Leptin mediated ObRb receptor increases expression of adhesion intercellular molecules and cyclooxygenase 2 on murine aorta tissue inducing endothelial dysfunction.

There are several reports showing that hyperleptinemia positively correlates with atherogenic process including promotion of platelet aggregation, thrombosis, and production of inflammatory cytokines. Thereby endothelial dysfunction takes place and underlies metabolic and vascular alterations that contribute to the development of both cardiovascular disease and type 2 diabetes. It has been also proposed that endothelial dysfunction may antecede the development of insulin resistance and diabetes.
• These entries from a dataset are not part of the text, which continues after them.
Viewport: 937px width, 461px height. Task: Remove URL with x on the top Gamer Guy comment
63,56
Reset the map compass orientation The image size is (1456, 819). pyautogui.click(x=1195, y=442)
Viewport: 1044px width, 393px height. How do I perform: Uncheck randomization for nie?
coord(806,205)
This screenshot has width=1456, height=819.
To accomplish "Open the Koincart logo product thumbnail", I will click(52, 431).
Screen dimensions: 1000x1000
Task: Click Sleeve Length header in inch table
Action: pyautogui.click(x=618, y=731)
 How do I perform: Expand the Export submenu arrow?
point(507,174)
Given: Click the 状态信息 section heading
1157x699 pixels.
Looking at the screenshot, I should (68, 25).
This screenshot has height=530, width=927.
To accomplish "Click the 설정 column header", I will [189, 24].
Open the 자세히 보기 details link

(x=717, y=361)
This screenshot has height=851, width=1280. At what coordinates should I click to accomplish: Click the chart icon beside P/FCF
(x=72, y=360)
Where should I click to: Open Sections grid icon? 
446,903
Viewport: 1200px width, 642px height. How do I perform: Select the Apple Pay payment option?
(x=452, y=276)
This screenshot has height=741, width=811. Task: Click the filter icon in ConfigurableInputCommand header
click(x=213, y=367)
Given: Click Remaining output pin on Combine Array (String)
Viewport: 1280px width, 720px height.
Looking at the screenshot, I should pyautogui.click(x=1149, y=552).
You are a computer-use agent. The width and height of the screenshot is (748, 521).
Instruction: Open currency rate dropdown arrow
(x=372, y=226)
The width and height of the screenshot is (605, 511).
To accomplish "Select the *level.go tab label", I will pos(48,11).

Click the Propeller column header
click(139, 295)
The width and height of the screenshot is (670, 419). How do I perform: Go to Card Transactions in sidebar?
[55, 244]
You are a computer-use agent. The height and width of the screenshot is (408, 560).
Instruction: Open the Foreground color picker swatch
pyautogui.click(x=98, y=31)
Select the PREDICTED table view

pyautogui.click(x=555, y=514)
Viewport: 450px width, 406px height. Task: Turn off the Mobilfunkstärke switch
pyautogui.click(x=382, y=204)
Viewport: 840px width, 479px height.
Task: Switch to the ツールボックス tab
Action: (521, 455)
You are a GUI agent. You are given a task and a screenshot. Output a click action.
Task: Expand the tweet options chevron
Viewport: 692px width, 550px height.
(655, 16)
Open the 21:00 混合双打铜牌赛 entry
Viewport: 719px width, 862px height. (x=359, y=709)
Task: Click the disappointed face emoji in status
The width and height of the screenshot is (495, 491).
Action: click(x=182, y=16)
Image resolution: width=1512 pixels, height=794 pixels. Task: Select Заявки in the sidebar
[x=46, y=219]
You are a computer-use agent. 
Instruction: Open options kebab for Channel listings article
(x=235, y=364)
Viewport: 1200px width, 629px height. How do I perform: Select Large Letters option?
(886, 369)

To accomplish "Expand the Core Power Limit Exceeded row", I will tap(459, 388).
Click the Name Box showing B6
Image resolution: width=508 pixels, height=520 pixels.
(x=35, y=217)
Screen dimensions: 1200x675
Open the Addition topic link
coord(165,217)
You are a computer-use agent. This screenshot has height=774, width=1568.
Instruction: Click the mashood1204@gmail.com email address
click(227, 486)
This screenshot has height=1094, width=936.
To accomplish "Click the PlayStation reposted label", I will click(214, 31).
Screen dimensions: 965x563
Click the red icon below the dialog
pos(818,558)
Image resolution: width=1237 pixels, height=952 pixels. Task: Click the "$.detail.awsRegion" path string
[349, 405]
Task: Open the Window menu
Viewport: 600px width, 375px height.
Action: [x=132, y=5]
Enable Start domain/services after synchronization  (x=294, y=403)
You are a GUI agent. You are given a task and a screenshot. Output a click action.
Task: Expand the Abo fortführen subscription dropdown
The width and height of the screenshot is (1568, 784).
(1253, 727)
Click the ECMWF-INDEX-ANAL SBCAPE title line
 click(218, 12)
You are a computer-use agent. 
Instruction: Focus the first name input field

Endothelial cells participate in vasoregulation by the modulation of nitric oxide production and prostaglandin; in addition these cells are major vector in angiogenesis and recruitment of leukocytes and adhesion molecules. Nevertheless mechanisms underlying vascular dysfunction remain to be fully elucidated. This experiment in vitro revealed that the addition of leptin to cultivated endothelial cells elicited a significant molecular expression of both COX 2 and ICAM-1: in addition, the response showed a positive relationship with leptin concentration and the time of incubation. Thus, it may be suggested that leptin acts directly on the endothelium by activating its specific receptor which in turn initiates the molecular response related with the production of factors involved in the inflammatory response. Alterations on prostaglandins and recruiting molecules of adhesion are relevant stages of the endothelial damage.